What is bigamy?
Bigamy is the act of entering into a marriage with a person while still being married to another.
Is bigamy illegal in Australia?
The short answer is, yes. The Crimes Act 1900 states:
“Whosoever, being married, marries another person during the life of the former spouse (including husband or wife), shall be liable to imprisonment for seven years”.
Bigamy is not only illegal in New South Wales, but the whole of Australia. The Marriage Act 1961 is Australia wide legislation and states:
“A person who is married shall not go through a form or ceremony of marriage with any person.
Penalty: Imprisonment for 5 years.”
However, you will not be guilty of bigamy if your original spouse at the time of your second marriage has been legally missing for 7 years and presumed dead or if you truly believed that your original spouse was dead.
How does the court find out about bigamy?
In a number of cases where the offence of bigamy has occurred, the offender will lie on their subsequent marriage certificate stating that they have never been married. Accordingly, the offence may go undiscovered.
A number of cases that have been discovered in Australia relate to Family Law.
Family law case study
In the case of Amarnath & Kandar  FamCA 1138 before the Family Court of Australia, the wife was the party who started the case against her then husband.
During the proceedings it was discovered that the wife had previously married another man and was not divorced. In her subsequent marriage certificate, she had stated that she had “not previously married”.
The Judge had to decide whether or not they would refer the wife to the Attorney General for prosecution. The Judge decided that it was their duty to do so as the wife’s actions were in clear breach of the Marriage Act 1961.
Police case study
An interesting case that was discovered after a report to Police is that of Mr. Alec McIvor Stevenson. Mr. Stevenson was a former Catholic Priest and marriage celebrant who was discovered to not only have married while being legally married to another, but that this was done twice.
Mr. Stevenson was originally from New Zealand and subsequently moved to Australia, leaving his wife and 3 children in New Zealand, without divorcing his first wife. Mr. Stevenson then married one Australian woman, whom he subsequently divorced before marrying another.

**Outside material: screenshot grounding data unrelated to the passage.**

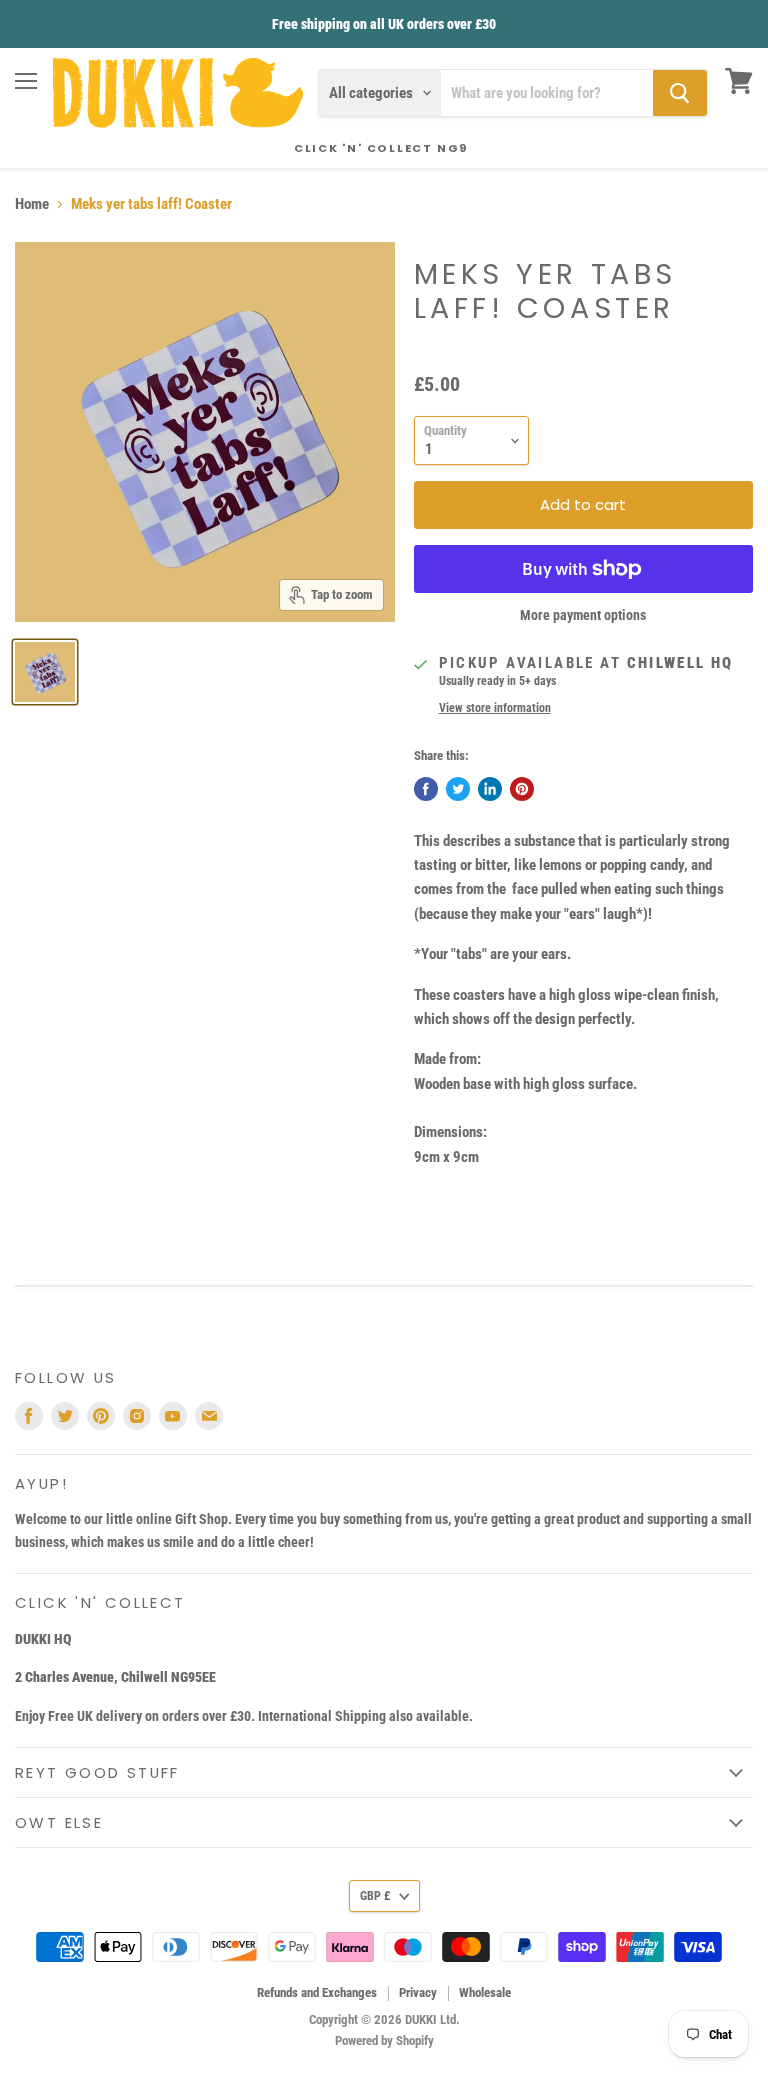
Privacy (418, 1992)
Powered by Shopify (384, 2040)
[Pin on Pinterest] (522, 789)
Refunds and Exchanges (317, 1992)
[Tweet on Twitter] (458, 789)
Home (32, 204)
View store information (495, 708)
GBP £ (375, 1896)
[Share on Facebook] (426, 789)
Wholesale (485, 1992)
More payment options (583, 615)
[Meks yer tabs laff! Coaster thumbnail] (45, 672)
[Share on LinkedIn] (490, 789)
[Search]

The defense of ‘honest and reasonable mistake’ was used by Mr. Stevenson to avoid being found guilty. This, however, failed due to his training as a priest and having attended a marriage course.
Further to this, Mr. Stevenson’s defence failed as neither Australian wife knew about the New Zealand family, indicating Mr. Stevenson’s guilty mind.
Mr. Stevenson was reported to police by his second wife and received a 6 month suspended sentence and good behaviour bond for his offences.